What do you get when the “invisible hand” of the free market gets disrupted by monopolistic practices and unfair trade restrictions?  The answer is: the blindness/AT industry today.

Most recently old friend but, more important for this story, the top Mobile Speak Pocket (MSP) dealer in the US, Earle Harrison has had his contract to sell MSP taken from him as a punishment for also selling HandiTech Braille displays.  This happened because Humanware, the company with exclusive master distribution rights to MSP in North America decided they felt unhappy that, although Earle represented MSP very well and had hundreds of happy customers for the innovative software from Code Factory, that his decision to also sell HandiTech displays instead of those from Humanware could not be accepted and they killed his contract.

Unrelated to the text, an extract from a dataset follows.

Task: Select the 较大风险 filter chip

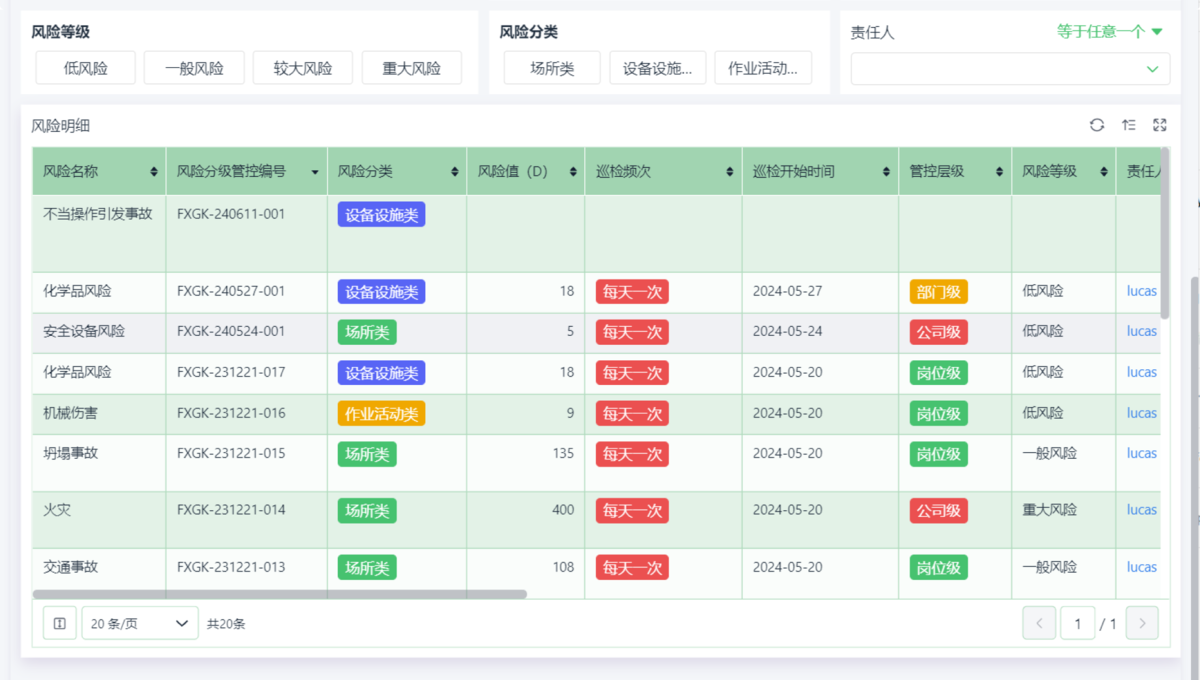Action: coord(302,68)
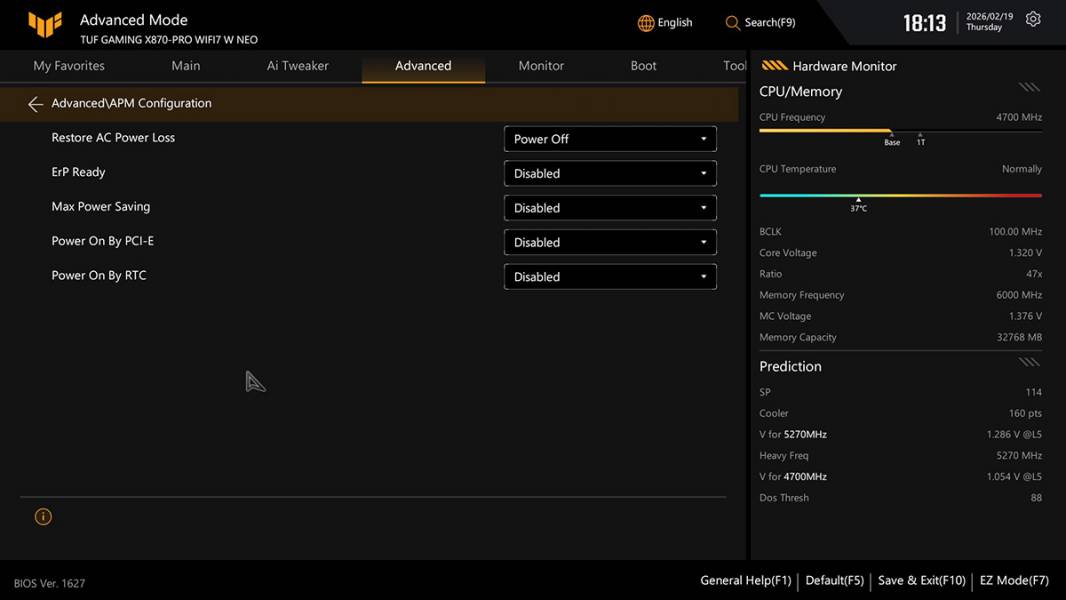This screenshot has height=600, width=1066.
Task: Collapse the Prediction section stripes icon
Action: point(1029,362)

It seems as though selling AT products these days requires a one way loyalty from the dealer toward the supplier which is not reciprocated at all.  Years ago, Microsoft lost a law suit when they told resellers that to carry popular MS titles like Word; they could not also carry products from WordPerfect.  This system of exclusivity was referred to as a secondary boycott and deemed illegal by the courts and the Federal Trade Commission (FTC).

Humanware, an upstanding company, surely knows that such linkage of products and a secondary boycott is not legal in the US but must have forgotten to include an exclusivity clause in Harrison’s contract so they had to resort to behavior of questionable legality in order to keep one of their top dealers from also selling a product from an organization they perceive as a competitor.  While this doesn’t make much sense, it is what it is.

Who benefits by the weird economic theory that leads a distributor to act this way?  The consumers? Surely not, Earle was one of the most popular MSP dealers among the peeps; the innovators?  This can’t possibly be good for Code Factory; Who then?

Afterward

I’ve been insanely busy since ATIA so the blog has gone a bit quiet lately.  I’ll be back to “normal” soon and posts will return to their regular rate.